Sauron–if no one reports it, then how is security there going to be beefed up? Say a worker from the hypothetical stash calls the paper and says, “We’ve got weapons grade plutonium here, and only a rent-a-cop guarding our door. No one knows this but the 5 people who work here. Higher-ups haven’t checked on us in months.” If I was that reporter, I’d call the police, FBI, whoever and run that page one so something could be DONE about it, rather than keep my mouth shut and wait for a terrorist to figure it out for him/herself.

Yeah, they just beefed it up.
:smiley:

Simple fact is, it’s all a waste of time, like trying to make a chain link fence waterproof by putting your fingers in the holes. Any news story of the type you mention just has the effect that politicians pull resources from doing something useful to plugging the particular gap that is being complained of, so as to be seen to be doing something.

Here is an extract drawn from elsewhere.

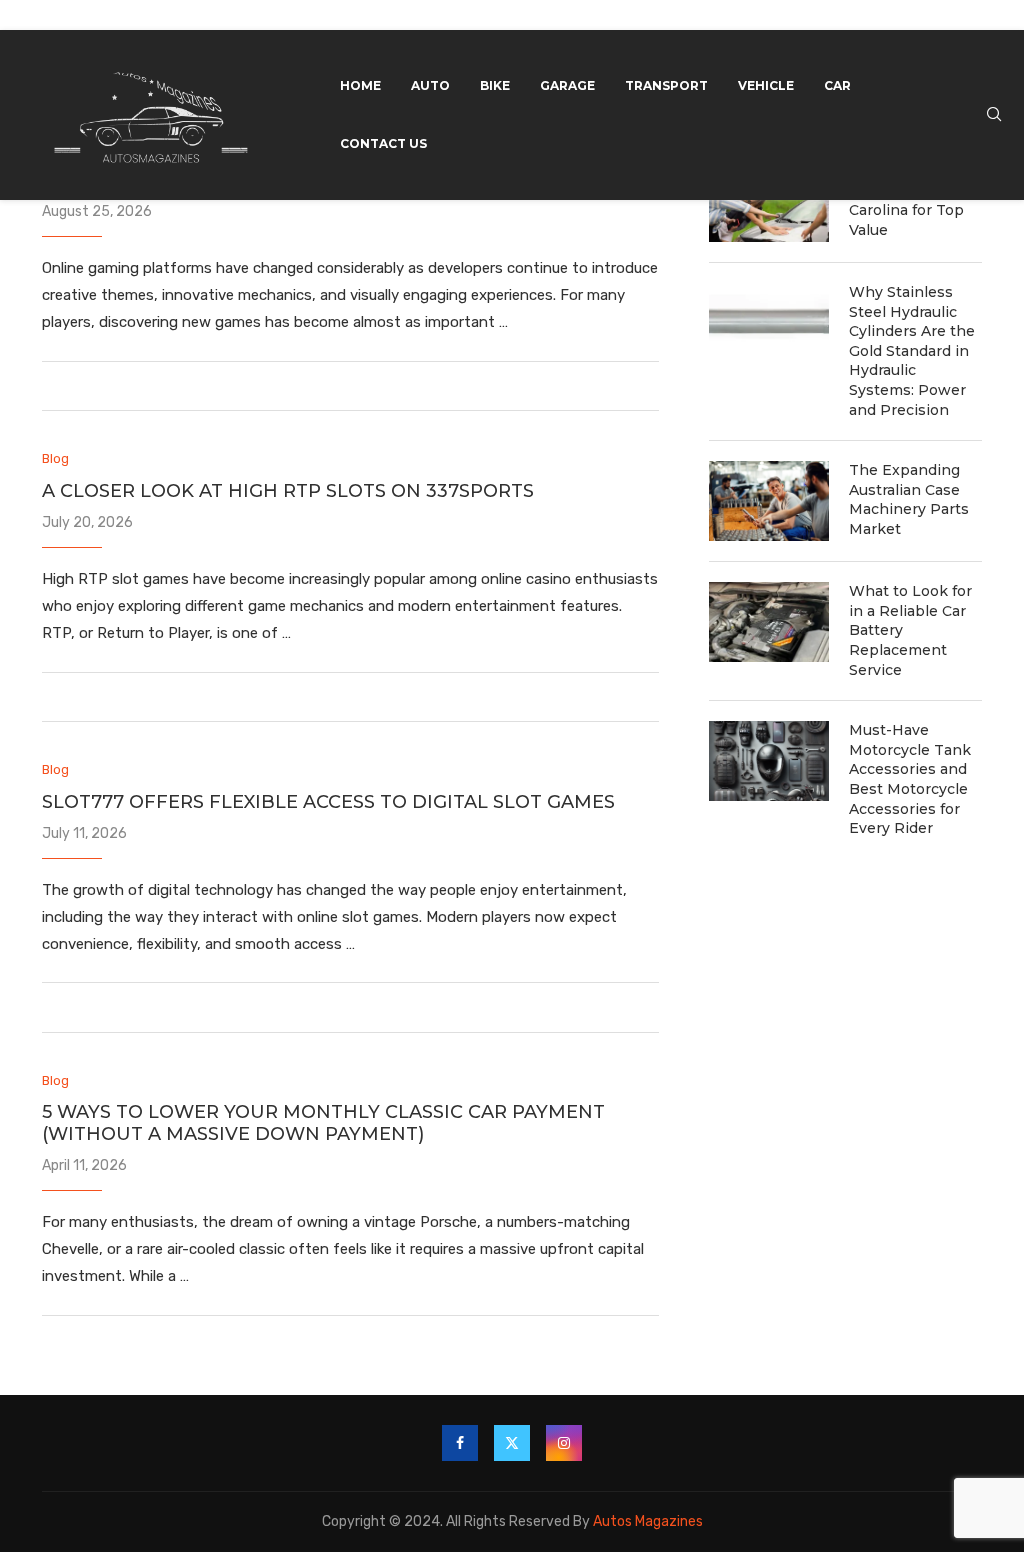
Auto (430, 85)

The US is too big, reality is too complicated, the ways of creating chaos too many. Anything you think of, any hole you plug, there are other ways. But as long as there are people like you who actually waste your time on this stuff, the terrorists are achieving what they set out to.

That’s assuming they get their facts straight to begin with. One of our local “news” reporters did a piece on how easy it would be to break into the Nashville water treatment plant and add something to the drinking supply or blow it up so that we’d have no drinking water. Somehow, the reporter failed to notice that he’d actually broke into the sewage treatment plant! (We made “News of the Weird” over that one.)

Elwood, the bulk of the media will report anything that sells. Justification comes afterward.

Happily, for journalists with fewer scruples, as concerned major debates, there’s always a flurry of arguments on both sides. So… no worries! They can just side with whatever argument serves their story. Don’t imagine they’re ignorant of how to cover their “hot” reporting with a veneer of some popular sentiment! Reporters are people who’s food source depends on selling whatever story they find, and sticking to it as though it were mana coming from heaven.

I realize that your larger point lies quite elsewhere, questions about what should be speculated on in public, and whether publically confronting incompetent, complaisant government agencies is in the public interest. THAT’S the important point you’ve brought up. The big question, not wanting my country to be destroyed by terrorists, is: How can we get our governmental agencies to take effective action? I REALLY don’t care whether a bunch of cocksure newpaper reporters are the agents of change. I just want change to happen. Don’t you?